■ **Task details**: Can you copy every one of the rows below word for word, leaving each line unchanged?

· · · ·

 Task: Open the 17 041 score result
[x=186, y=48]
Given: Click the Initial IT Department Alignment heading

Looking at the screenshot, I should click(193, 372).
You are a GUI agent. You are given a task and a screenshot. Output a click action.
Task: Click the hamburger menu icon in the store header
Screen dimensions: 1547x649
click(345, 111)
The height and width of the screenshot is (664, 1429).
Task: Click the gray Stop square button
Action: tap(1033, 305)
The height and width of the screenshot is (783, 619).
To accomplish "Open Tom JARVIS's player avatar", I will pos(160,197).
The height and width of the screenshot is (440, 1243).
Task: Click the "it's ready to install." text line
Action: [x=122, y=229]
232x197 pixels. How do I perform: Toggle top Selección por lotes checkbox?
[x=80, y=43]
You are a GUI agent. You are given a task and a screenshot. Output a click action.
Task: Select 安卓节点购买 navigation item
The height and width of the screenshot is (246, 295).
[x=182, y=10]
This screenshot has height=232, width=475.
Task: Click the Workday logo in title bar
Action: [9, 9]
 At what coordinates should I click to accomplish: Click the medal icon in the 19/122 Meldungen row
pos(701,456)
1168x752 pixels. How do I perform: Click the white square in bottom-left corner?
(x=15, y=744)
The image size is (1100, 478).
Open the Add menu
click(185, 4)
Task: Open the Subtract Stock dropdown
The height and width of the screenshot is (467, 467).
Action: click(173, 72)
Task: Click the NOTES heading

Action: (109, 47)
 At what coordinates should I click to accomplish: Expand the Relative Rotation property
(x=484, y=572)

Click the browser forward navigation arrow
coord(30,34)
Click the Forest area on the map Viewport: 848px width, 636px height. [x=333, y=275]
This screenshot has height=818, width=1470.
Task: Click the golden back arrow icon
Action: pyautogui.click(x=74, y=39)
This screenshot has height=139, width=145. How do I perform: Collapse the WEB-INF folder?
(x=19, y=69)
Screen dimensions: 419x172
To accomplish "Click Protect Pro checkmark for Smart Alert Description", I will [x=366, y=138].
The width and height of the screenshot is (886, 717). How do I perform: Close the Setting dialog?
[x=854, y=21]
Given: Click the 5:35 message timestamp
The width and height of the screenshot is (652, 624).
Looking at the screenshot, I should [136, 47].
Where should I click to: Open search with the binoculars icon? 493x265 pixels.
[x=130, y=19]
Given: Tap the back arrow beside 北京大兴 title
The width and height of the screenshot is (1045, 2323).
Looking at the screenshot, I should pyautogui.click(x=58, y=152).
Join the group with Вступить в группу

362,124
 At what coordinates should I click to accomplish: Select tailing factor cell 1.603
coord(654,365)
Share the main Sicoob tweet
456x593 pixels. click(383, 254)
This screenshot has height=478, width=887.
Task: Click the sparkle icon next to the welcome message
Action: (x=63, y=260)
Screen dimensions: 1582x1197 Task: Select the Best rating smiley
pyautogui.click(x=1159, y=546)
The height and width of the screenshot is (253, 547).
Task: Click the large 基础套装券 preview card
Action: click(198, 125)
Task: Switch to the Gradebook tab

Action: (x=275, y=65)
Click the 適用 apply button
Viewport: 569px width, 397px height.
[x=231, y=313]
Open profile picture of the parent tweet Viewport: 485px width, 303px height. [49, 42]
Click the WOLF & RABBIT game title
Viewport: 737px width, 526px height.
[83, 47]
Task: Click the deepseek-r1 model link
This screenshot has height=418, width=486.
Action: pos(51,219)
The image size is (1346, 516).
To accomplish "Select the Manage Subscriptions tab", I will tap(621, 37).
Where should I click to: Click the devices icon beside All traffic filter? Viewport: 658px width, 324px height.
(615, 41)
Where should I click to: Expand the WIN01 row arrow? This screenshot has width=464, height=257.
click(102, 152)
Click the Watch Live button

· · · ·

■ **Worked answer**:
 Task: Open the 17 041 score result
[x=186, y=48]
Given: Click the Initial IT Department Alignment heading

Looking at the screenshot, I should click(193, 372).
You are a GUI agent. You are given a task and a screenshot. Output a click action.
Task: Click the hamburger menu icon in the store header
Screen dimensions: 1547x649
click(345, 111)
The height and width of the screenshot is (664, 1429).
Task: Click the gray Stop square button
Action: tap(1033, 305)
The height and width of the screenshot is (783, 619).
To accomplish "Open Tom JARVIS's player avatar", I will pos(160,197).
The height and width of the screenshot is (440, 1243).
Task: Click the "it's ready to install." text line
Action: [x=122, y=229]
232x197 pixels. How do I perform: Toggle top Selección por lotes checkbox?
[x=80, y=43]
You are a GUI agent. You are given a task and a screenshot. Output a click action.
Task: Select 安卓节点购买 navigation item
The height and width of the screenshot is (246, 295).
[x=182, y=10]
This screenshot has height=232, width=475.
Task: Click the Workday logo in title bar
Action: [9, 9]
 At what coordinates should I click to accomplish: Click the medal icon in the 19/122 Meldungen row
pos(701,456)
1168x752 pixels. How do I perform: Click the white square in bottom-left corner?
(x=15, y=744)
The image size is (1100, 478).
Open the Add menu
click(185, 4)
Task: Open the Subtract Stock dropdown
The height and width of the screenshot is (467, 467).
Action: click(173, 72)
Task: Click the NOTES heading

Action: (109, 47)
 At what coordinates should I click to accomplish: Expand the Relative Rotation property
(x=484, y=572)

Click the browser forward navigation arrow
coord(30,34)
Click the Forest area on the map Viewport: 848px width, 636px height. [x=333, y=275]
This screenshot has height=818, width=1470.
Task: Click the golden back arrow icon
Action: pyautogui.click(x=74, y=39)
This screenshot has height=139, width=145. How do I perform: Collapse the WEB-INF folder?
(x=19, y=69)
Screen dimensions: 419x172
To accomplish "Click Protect Pro checkmark for Smart Alert Description", I will [x=366, y=138].
The width and height of the screenshot is (886, 717). How do I perform: Close the Setting dialog?
[x=854, y=21]
Given: Click the 5:35 message timestamp
The width and height of the screenshot is (652, 624).
Looking at the screenshot, I should [136, 47].
Where should I click to: Open search with the binoculars icon? 493x265 pixels.
[x=130, y=19]
Given: Tap the back arrow beside 北京大兴 title
The width and height of the screenshot is (1045, 2323).
Looking at the screenshot, I should pyautogui.click(x=58, y=152).
Join the group with Вступить в группу

362,124
 At what coordinates should I click to accomplish: Select tailing factor cell 1.603
coord(654,365)
Share the main Sicoob tweet
456x593 pixels. click(383, 254)
This screenshot has height=478, width=887.
Task: Click the sparkle icon next to the welcome message
Action: (x=63, y=260)
Screen dimensions: 1582x1197 Task: Select the Best rating smiley
pyautogui.click(x=1159, y=546)
The height and width of the screenshot is (253, 547).
Task: Click the large 基础套装券 preview card
Action: click(198, 125)
Task: Switch to the Gradebook tab

Action: (x=275, y=65)
Click the 適用 apply button
Viewport: 569px width, 397px height.
[x=231, y=313]
Open profile picture of the parent tweet Viewport: 485px width, 303px height. [49, 42]
Click the WOLF & RABBIT game title
Viewport: 737px width, 526px height.
[83, 47]
Task: Click the deepseek-r1 model link
This screenshot has height=418, width=486.
Action: pos(51,219)
The image size is (1346, 516).
To accomplish "Select the Manage Subscriptions tab", I will tap(621, 37).
Where should I click to: Click the devices icon beside All traffic filter? Viewport: 658px width, 324px height.
(615, 41)
Where should I click to: Expand the WIN01 row arrow? This screenshot has width=464, height=257.
click(102, 152)
Click the Watch Live button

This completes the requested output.